Gig Companies Rely on Underpaid & Uninsured Labor

For all the lofty promises of freedom to set one’s own schedule and still make a living, the “sharing economy” has not fulfilled the latter commitment. These gig-based labor companies are currently enjoying massive success, but much of it is achieved on the backs of underpaid, uninsured workers who assume all the risks that mainstream companies ordinarily bear.  The original gig economy idea was to let companies cut costs on workers compensation, health insurance and many other standard worker protections in order to increase profit.  Many of these “disruptors” have gone so far as to write their code in such a way as to limit the pay of their employees intentionally by tweaking hours and incentives to keep any truly beneficial pay scale just out of reach of their workforce.

The Dynamex Effect

For years, California courts used a multifactor test set forth in S.G. Borello & Sons, Inc. v. Department of Industrial Relations, 48 Cal.3d 341 (1989) (“Borello”) to determine whether a worker was an employee or an independent contractor. When the Court decided in Dynamex to switch from the Borello test to an “A.B.C” Test, they changed the playing field in California.

Under Borello, employers were to analyze the employer-employee relationship by:

  • evaluating an employer’s “right to control” the means and manner of work performed;
  • secondary factors such as ownership of necessary equipment with which to perform the job;
  • looking at the understanding of the parties as to how they viewed the relationship.

The Borello test, although it represented  the “common law” understanding for decades, was tossed out, and replaced by a new test.

California’s ABC Test

The Dynamex decision developed largely in response to societal changes brought about by the “gig economy” introduced by companies like Uber. Once the “gig economy” took off, lawsuits followed, challenging employers to compensate their so-called “freelance” gig workers under California law.  These workers, they alleged, were, in fact, misclassified employees, not contractors.  This class of workers who were not protected by labor laws, or eligible for the basic benefits provided to the rest of the nation’s workforce, looked to many to be employees who were being given a pretty raw deal by their employers.

After a spate of lawsuits, California’s Supreme Court decided that rather than deciding the status of these workers under the Borello factors, the ABC test should dictate whether or not these people were employees.  That ruling prescribes that an employer bear the burden of proving that the worker is indeed an independent contractor.

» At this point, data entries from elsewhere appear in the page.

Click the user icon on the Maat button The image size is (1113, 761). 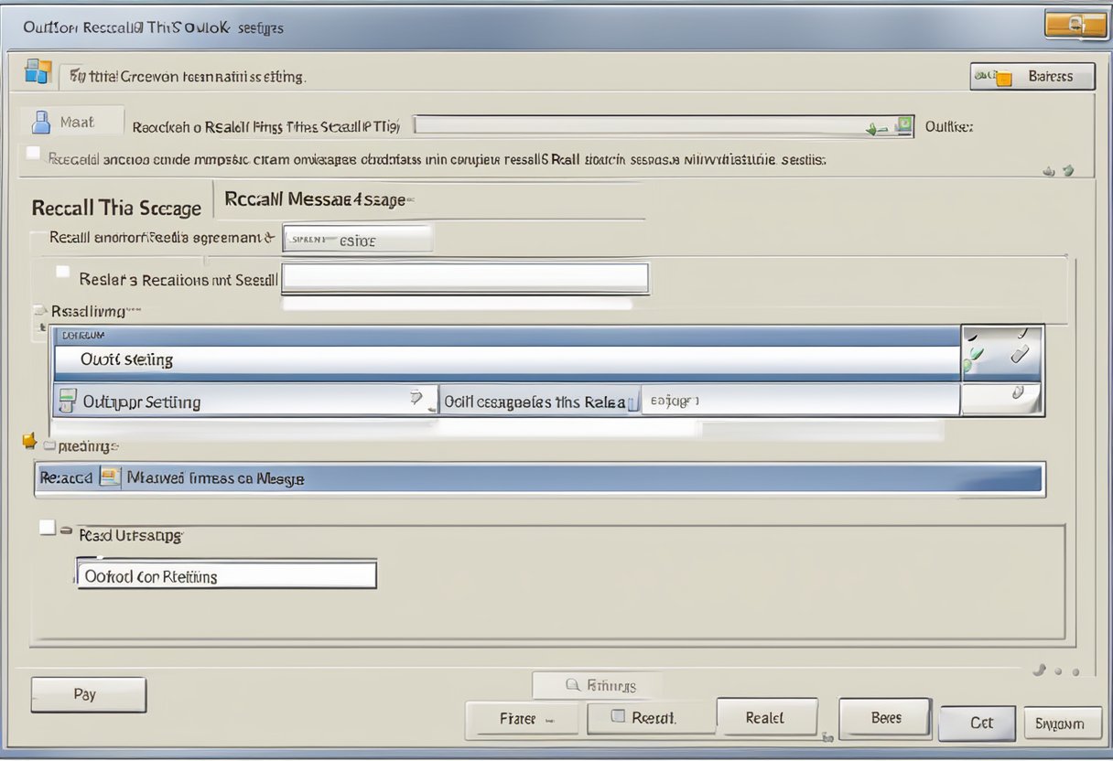tap(41, 123)
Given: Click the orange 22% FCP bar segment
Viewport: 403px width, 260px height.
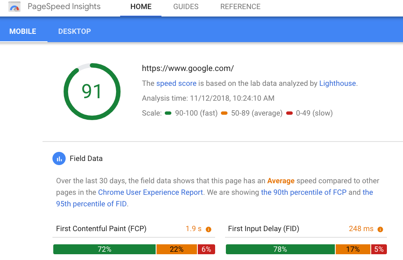Looking at the screenshot, I should [x=176, y=249].
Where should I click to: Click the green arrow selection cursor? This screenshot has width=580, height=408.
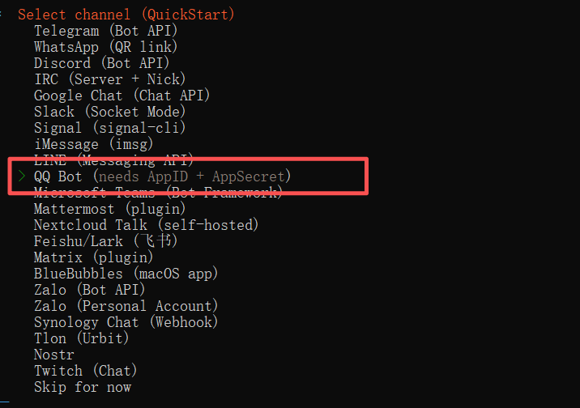tap(21, 176)
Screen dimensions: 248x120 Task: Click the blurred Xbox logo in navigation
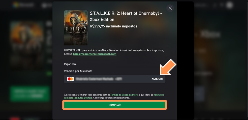45,5
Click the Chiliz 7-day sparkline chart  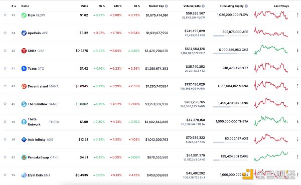[271, 50]
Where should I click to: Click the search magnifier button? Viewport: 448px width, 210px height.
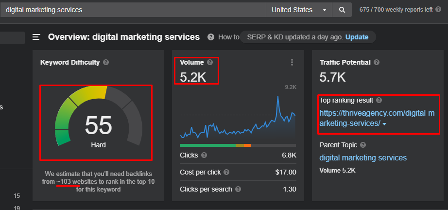(x=342, y=10)
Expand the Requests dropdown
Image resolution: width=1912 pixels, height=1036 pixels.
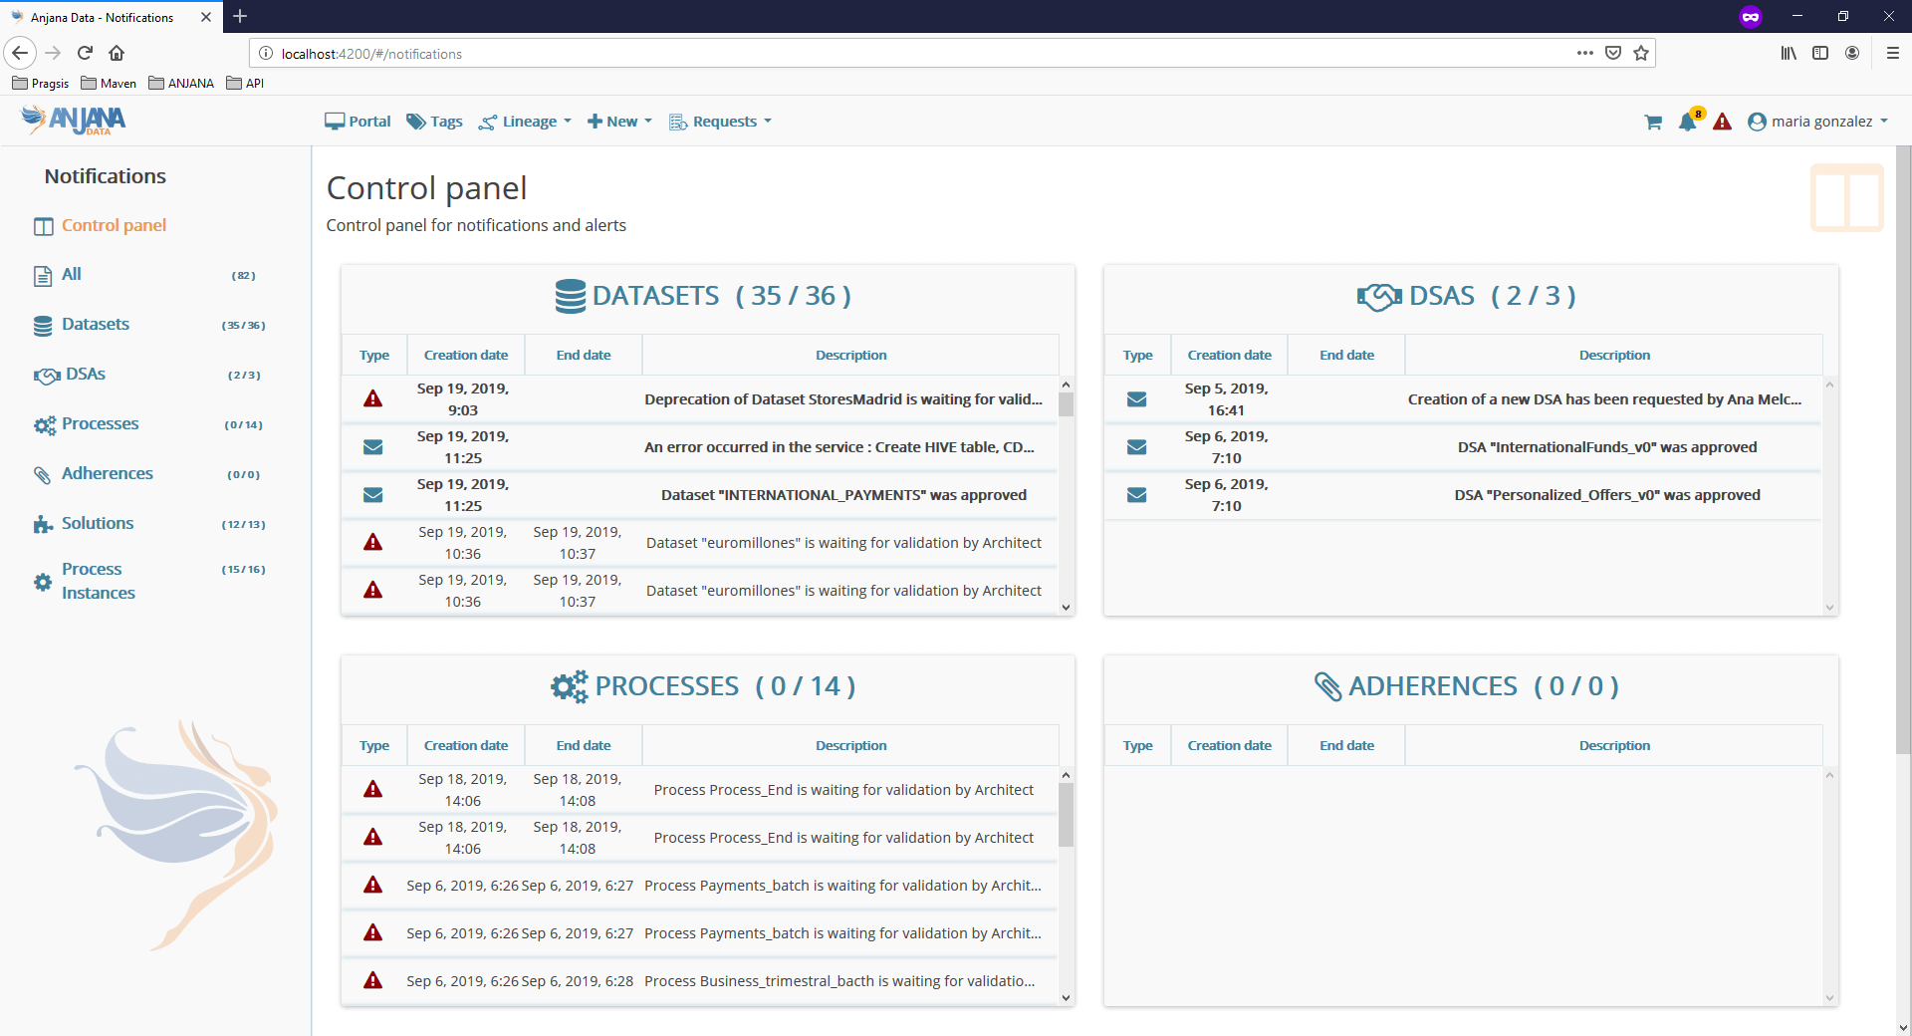point(721,122)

To meet the burden, the hiring entity must prove the presence of each of the three ABC factors:

  1. that the worker is free from the control and direction of the hiring entity in connection with the performance of the work, both under the contract for the performance of the work and in fact; and
  2. that the worker performs work that is outside the usual course of the hiring entity’s business (which is a stricter version of Factor B than used in some jurisdictions) ; and
  3. that the worker is customarily engaged in an independently established trade, occupation, or business of the same nature as the work performed.

The Takeaway

 What will this new application of the law do to minimize the negative effects on workers of an economy based on the theory that any task can be broken into smaller and smaller increments to meet the needs of demanding consumers faster and faster paced lives?

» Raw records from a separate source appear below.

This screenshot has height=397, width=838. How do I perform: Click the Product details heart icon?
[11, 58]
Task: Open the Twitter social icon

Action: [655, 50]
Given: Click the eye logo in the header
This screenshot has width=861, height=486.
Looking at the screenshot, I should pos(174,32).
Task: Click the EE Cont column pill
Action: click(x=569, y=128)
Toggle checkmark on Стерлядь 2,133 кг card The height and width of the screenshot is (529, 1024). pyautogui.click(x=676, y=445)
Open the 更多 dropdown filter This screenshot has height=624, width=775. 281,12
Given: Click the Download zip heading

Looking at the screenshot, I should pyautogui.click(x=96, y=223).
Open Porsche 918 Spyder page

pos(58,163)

The gig economy barely provides the “lucky” few with what they need, and has yet to address the shrinking workforce that will inevitably be created as a result of its disruption, as it nibbles away at the conventional workplace with “edgy” ways to replace America’s workers.  As each traditional job is consumed by low-paid workers risking their future security to meet the needs of those who seek have their needs met ever more effortlessly, the market will unavoidably lure more and more workers trying to make ends meet by joining in.  These people will eventually comprise the bulk of the workforce.  Are we really going to abandon them to the whims of those who make billions off their backs while refusing to acknowledge that they are employees?

In California the answer according to Dynamex, is no.  For now.